**Exercise aim**
The output should be the listing below, limited to the lines from the one with "Buy Now (61, 109)" through the one with "Fotografi (201, 2476)", exact and without pictures.

**Data under study**
-----
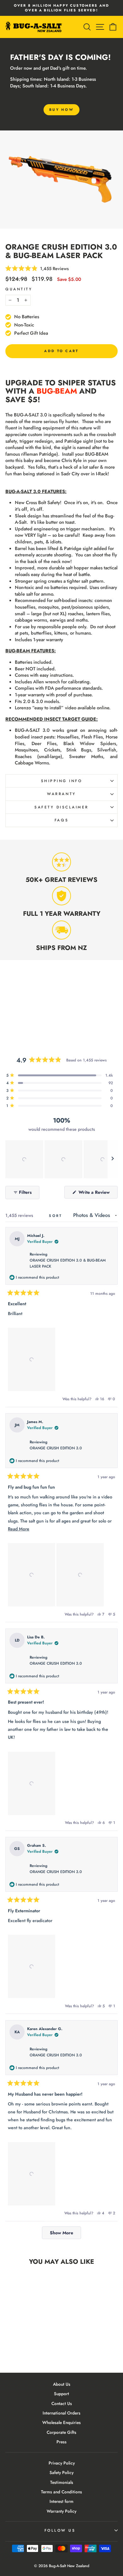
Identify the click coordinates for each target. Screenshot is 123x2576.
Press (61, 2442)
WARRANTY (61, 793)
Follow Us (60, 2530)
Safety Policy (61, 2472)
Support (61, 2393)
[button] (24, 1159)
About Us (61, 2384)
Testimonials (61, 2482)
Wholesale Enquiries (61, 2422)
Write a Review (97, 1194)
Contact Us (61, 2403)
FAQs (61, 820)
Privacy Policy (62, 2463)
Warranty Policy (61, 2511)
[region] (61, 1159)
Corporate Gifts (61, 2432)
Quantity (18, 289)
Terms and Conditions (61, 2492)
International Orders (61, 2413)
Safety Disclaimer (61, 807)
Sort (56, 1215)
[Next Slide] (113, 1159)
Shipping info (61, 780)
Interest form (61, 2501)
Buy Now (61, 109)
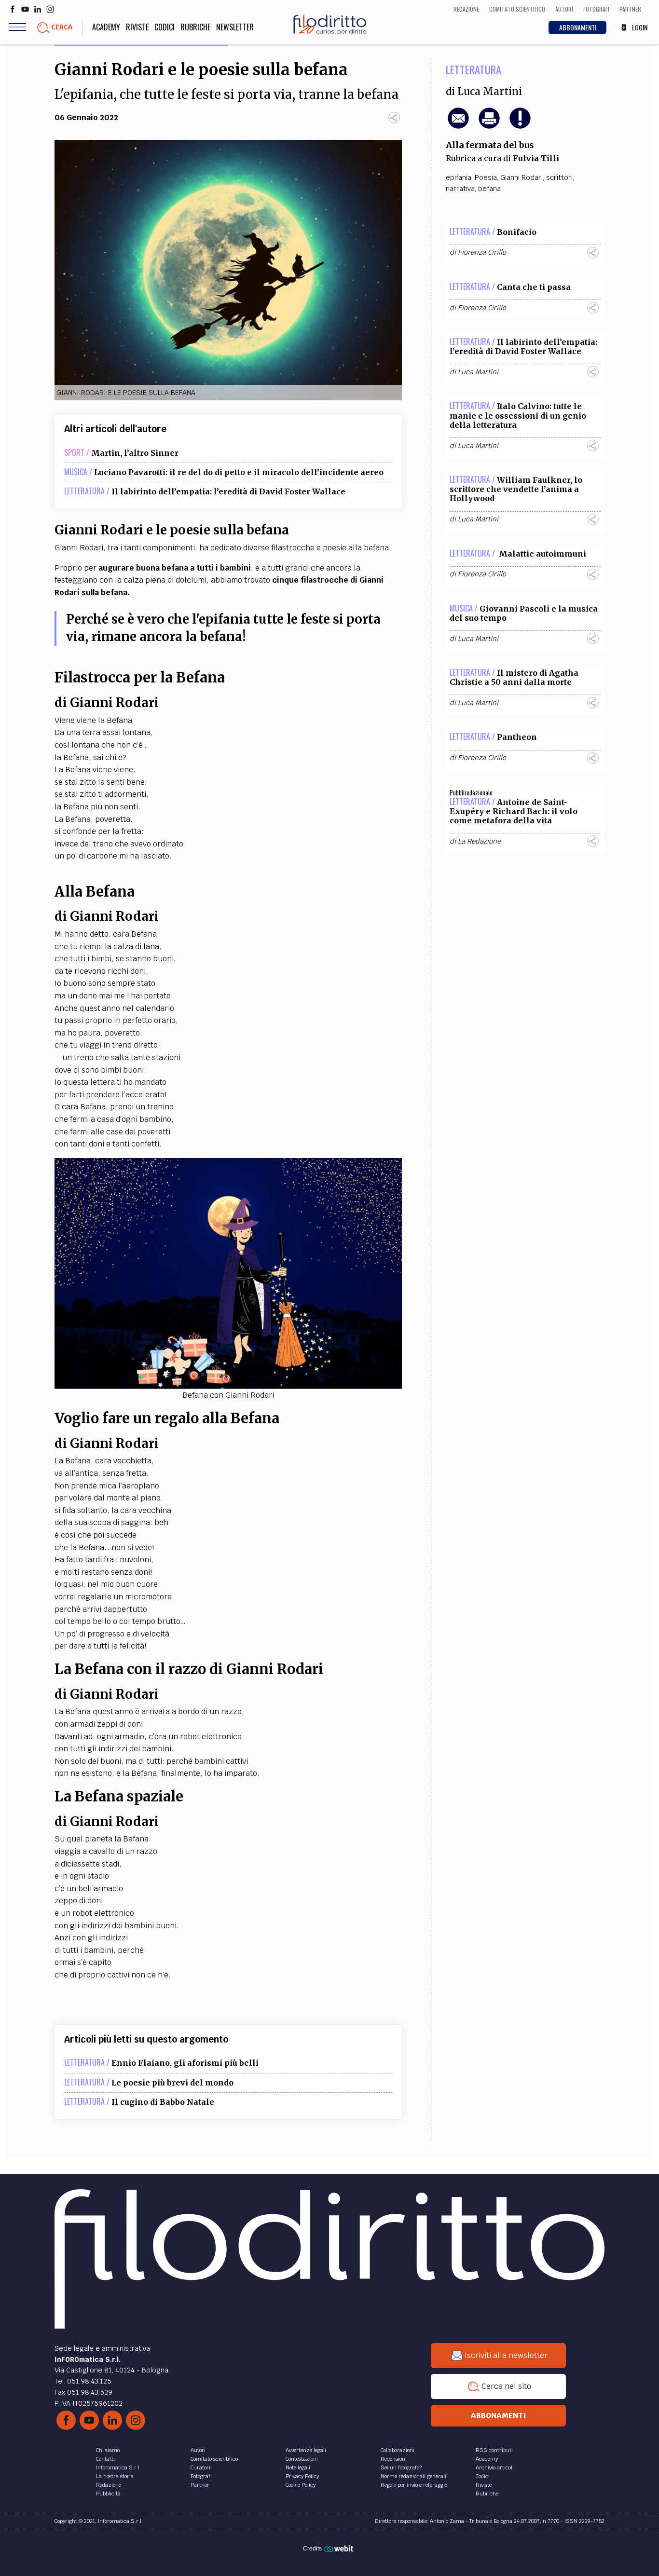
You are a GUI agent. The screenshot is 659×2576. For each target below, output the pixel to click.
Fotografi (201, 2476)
-----
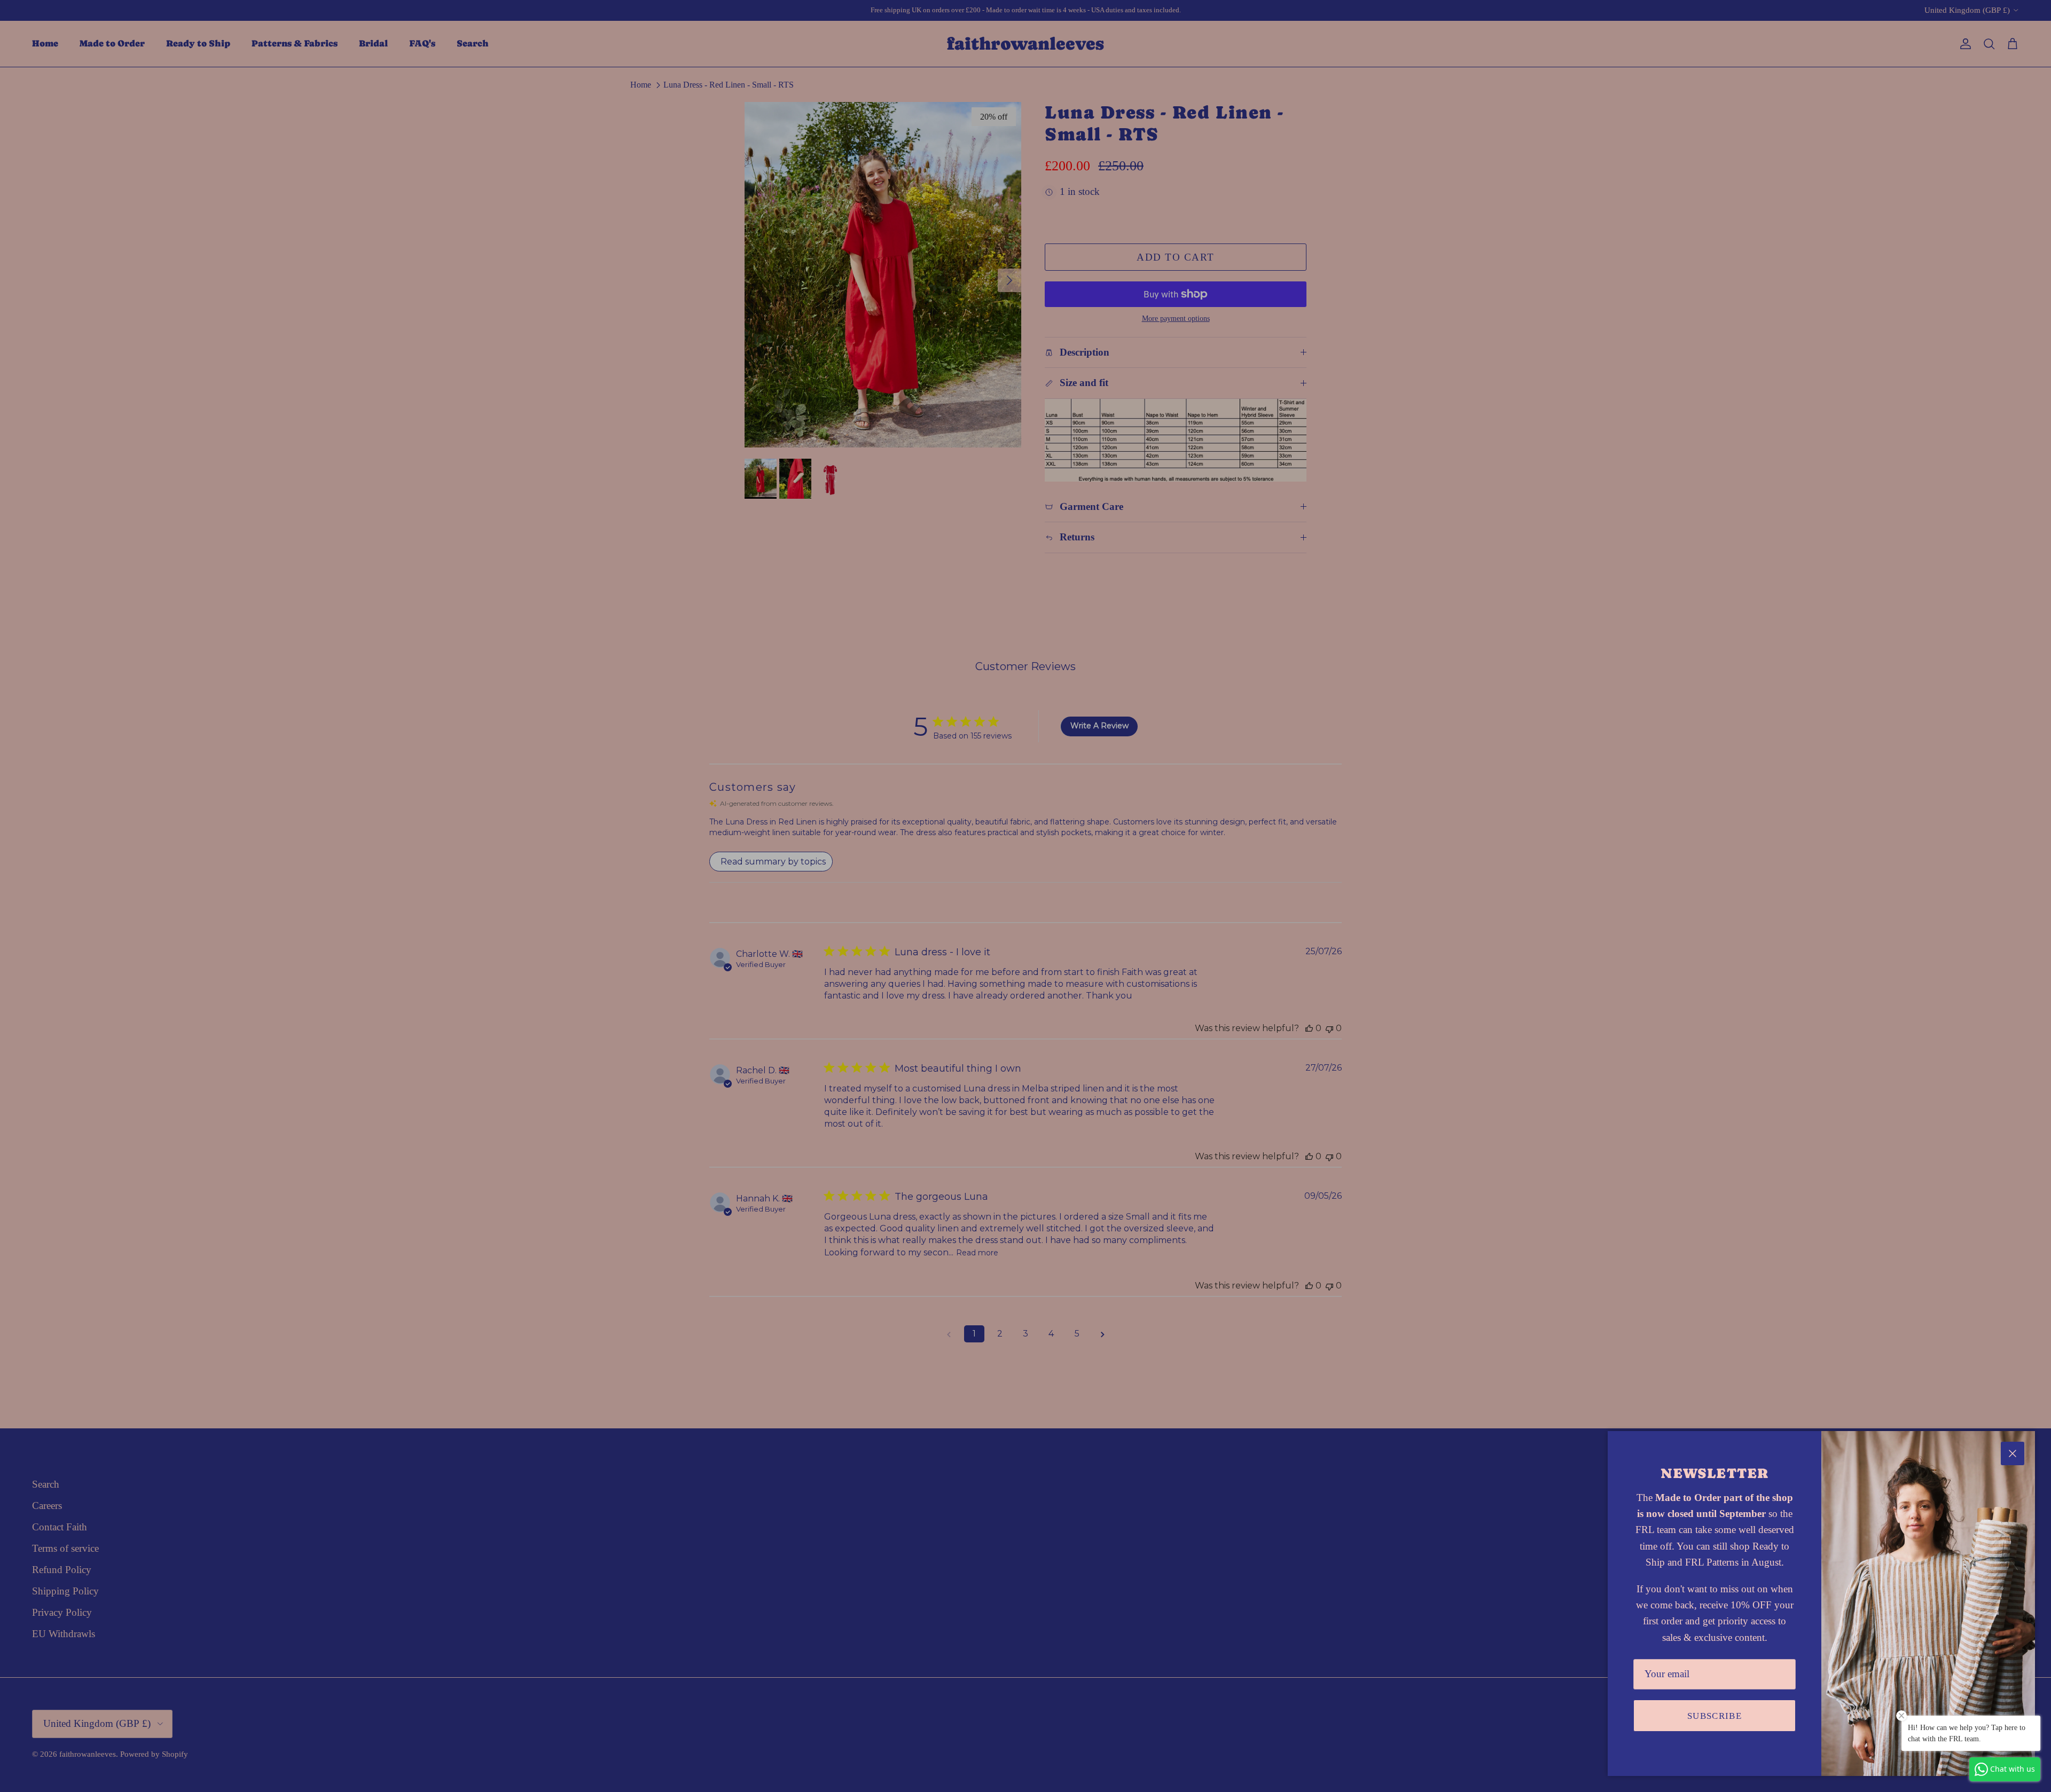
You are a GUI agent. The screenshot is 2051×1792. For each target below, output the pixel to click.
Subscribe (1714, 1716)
-----
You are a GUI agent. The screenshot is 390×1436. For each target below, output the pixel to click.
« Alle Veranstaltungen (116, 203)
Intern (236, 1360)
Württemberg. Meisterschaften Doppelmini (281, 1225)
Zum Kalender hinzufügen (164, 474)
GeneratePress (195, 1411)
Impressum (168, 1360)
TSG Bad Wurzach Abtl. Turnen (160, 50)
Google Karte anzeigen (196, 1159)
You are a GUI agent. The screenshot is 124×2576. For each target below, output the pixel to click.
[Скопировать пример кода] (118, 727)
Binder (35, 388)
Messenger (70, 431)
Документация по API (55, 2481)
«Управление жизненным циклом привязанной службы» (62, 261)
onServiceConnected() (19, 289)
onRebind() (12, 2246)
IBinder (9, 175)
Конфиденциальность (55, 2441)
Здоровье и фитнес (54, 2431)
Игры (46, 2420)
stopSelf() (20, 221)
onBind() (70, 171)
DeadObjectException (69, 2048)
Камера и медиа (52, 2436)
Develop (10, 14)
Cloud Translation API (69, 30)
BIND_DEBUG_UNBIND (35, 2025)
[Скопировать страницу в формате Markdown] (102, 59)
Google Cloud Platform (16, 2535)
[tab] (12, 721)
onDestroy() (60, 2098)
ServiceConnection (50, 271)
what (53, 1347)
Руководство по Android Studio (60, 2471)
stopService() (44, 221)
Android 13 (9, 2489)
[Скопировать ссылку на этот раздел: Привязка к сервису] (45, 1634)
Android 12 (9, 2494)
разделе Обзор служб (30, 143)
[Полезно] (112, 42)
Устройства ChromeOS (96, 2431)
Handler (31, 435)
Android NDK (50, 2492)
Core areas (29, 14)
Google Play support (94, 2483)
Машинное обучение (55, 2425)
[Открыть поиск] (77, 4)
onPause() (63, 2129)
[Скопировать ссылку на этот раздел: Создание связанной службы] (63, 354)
-----
**Solution to this task**
Buy Now (61, 109)
You are a GUI agent. The screenshot is 659×2576. For each target below, output the pixel to click.
Fotografi (201, 2476)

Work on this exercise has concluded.